On September 18, 2019, California Governor Gavin Newsom signed into law the controversial Assembly Bill 5 (AB5), which codified the California Supreme Court’s Dynamex decision issued in April 2018. Governor Newsom hailed “AB5” as “landmark legislation for workers and our economy.” But what does AB5’s passage actually mean for companies and workers going forward?
The California Supreme Court’s Landmark Decision in Dynamex
On April 30, 2018, the California Supreme Court issued its groundbreaking decision in Dynamex Operations West, Inc. v. Superior Court (2018) 4 Cal.5th 903. There, the Supreme Court upended decades of settled law in California by adopting a new legal standard for determining whether workers are employees or independent contractors. Specifically, the Supreme Court adopted the “ABC Test”, requiring companies to satisfy each of three criteria to establish independent contractor status under certain California laws:
(A) that the worker is free from the control and direction of the hiring entity in connection with the performance of his or her work, both contractually and in fact; and
(B) that the worker performs work outside the usual course of the hiring entity’s business; and
(C) that the worker is customarily engaged in an independently established trade, occupation, or business of the same nature as the work performed.
Prior to Dynamex, independent contractor status was determined by a multi-factor test derived from a 1989 case entitled S.G. Borello & Sons Inc. v. Department of Industrial Relations (1989) 48 Cal.3d 341. The Borello Test called for an analysis of several factors, no one factor being determinative of independent contractor status.
In Dynamex, the Supreme Court rejected the Borello Test, holding that businesses were subject to the ABC Test for “wage order” claims (i.e., claims that arise from the California wage orders promulgated by the Industrial Welfare Commission). The decision predictably sent shockwaves throughout the business community, especially as it left open a host of questions, chief among them being whether businesses would be subject to the ABC Test for non-wage order claims as well. As Locke Lord Partner Richard Reibstein rightly noted, “Dynamex instantly turned tens of thousands of businesses in scores of industries that were operated for years in compliance with settled law into companies that, overnight, might be operating outside of the law.” [See How to Operate in California with Independent Contractors After AB5 Bill Is Signed.]
AB5 Codifies and Further Clarifies the Reach of Dynamex
After several months of intense negotiations (and lobbying), and multiple rounds of revisions, the passage of AB5 now has codified the Supreme Court’s Dynamex decision. Not only does AB5 enshrine Dynamex, it provides that Dynamex is applicable to both wage order claims and non-wage order claims, including claims under the unemployment and disability benefits laws in California. That means workers classified as employees under Dynamex may also be entitled to other employment benefits, such as paid sick days and claims for business expense reimbursements.
However, AB5 did not survive the lobbying process unscathed, as over 50 industries and types of businesses are exempt from AB5, including:
Notably absent from the excepted list are drivers and couriers who work for ride-sharing applications such as Uber and Lyft.
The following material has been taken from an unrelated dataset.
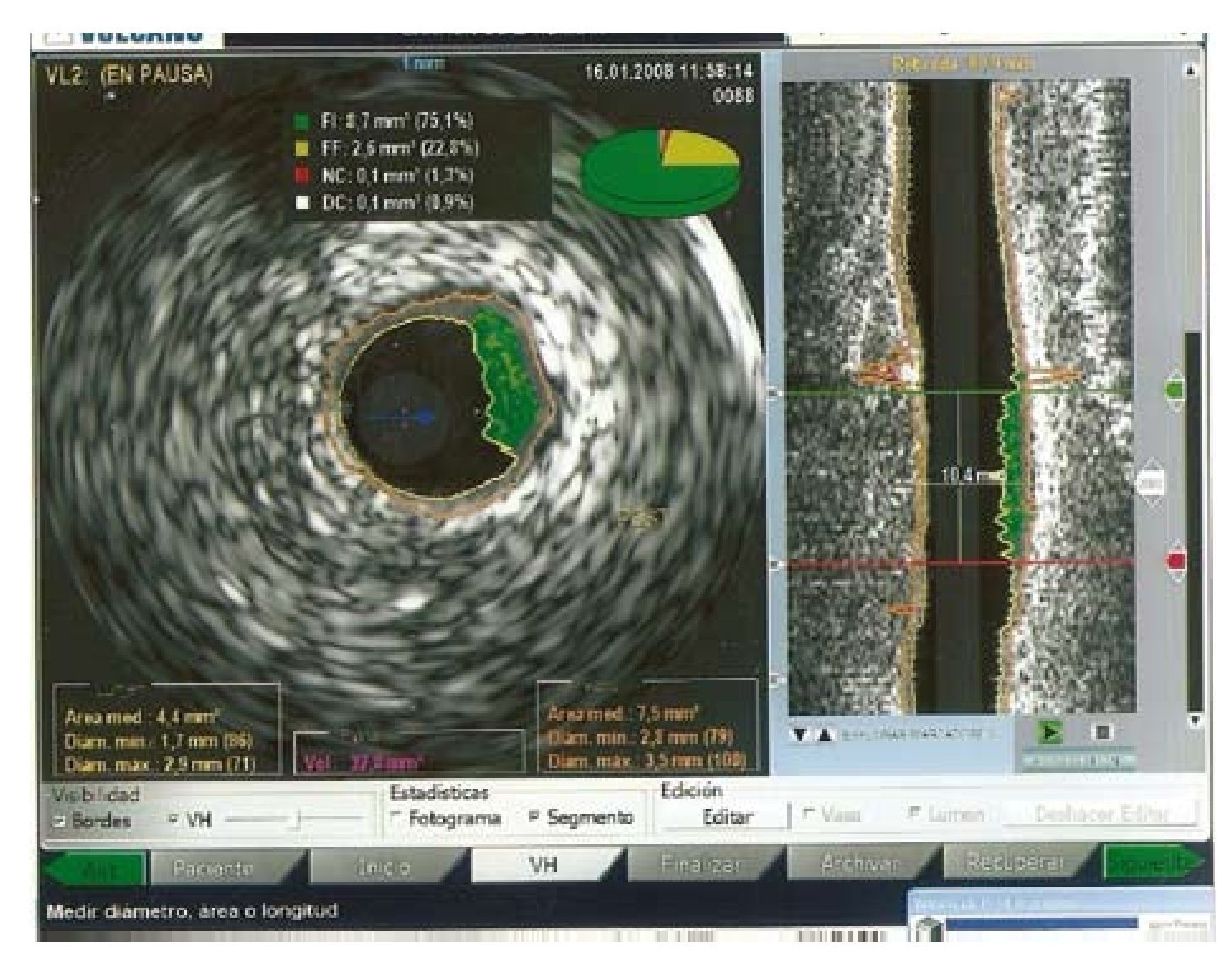
Task: Click the scrollbar up arrow at right
Action: pos(1192,73)
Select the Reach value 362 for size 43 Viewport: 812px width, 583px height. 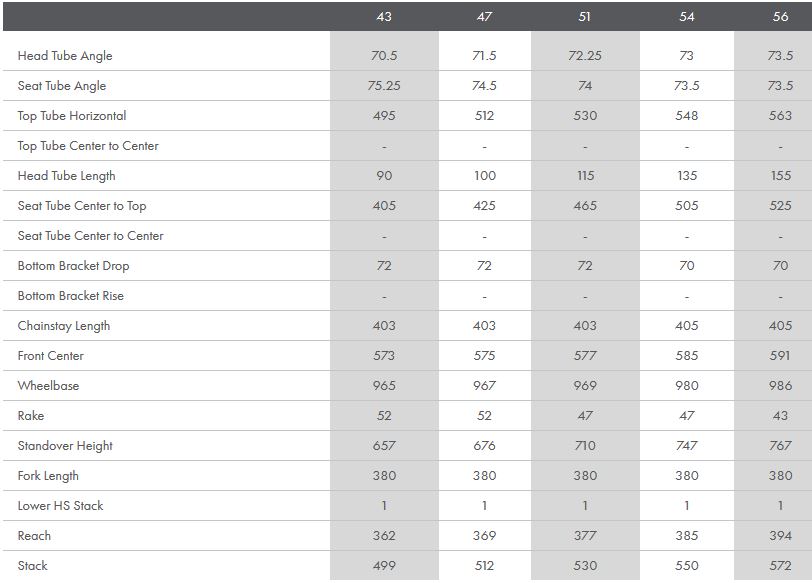tap(384, 536)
Critically, it is important to note that the exemption of a business from AB5 does not automatically establish that workers in that industry are classified properly. For those businesses, independent contractor status still must be established by satisfying the multi-factor Borello Test.
Navigating the Classification Issue After Passage of AB5
While the passage of AB5 means more companies will be subject to the stringent ABC Test for both wage order and non-wage order claims starting January 1, 2020, it also clarifies the scope of Dynamex. So it provides companies with the opportunity to rethink, reconfigure, and implement new policies and practices to reduce the likelihood of costly litigation. That is not to suggest AB5 is without ambiguity; how the courts actually apply it is evolving and presents its own set of challenges. However, AB5, if nothing else, reasserts California’s pursuit of protecting employees in California. By planning ahead, companies can get a clearer picture of the risks to which their business model may expose them and adjust their approaches to worker classification to avoid problems down the road.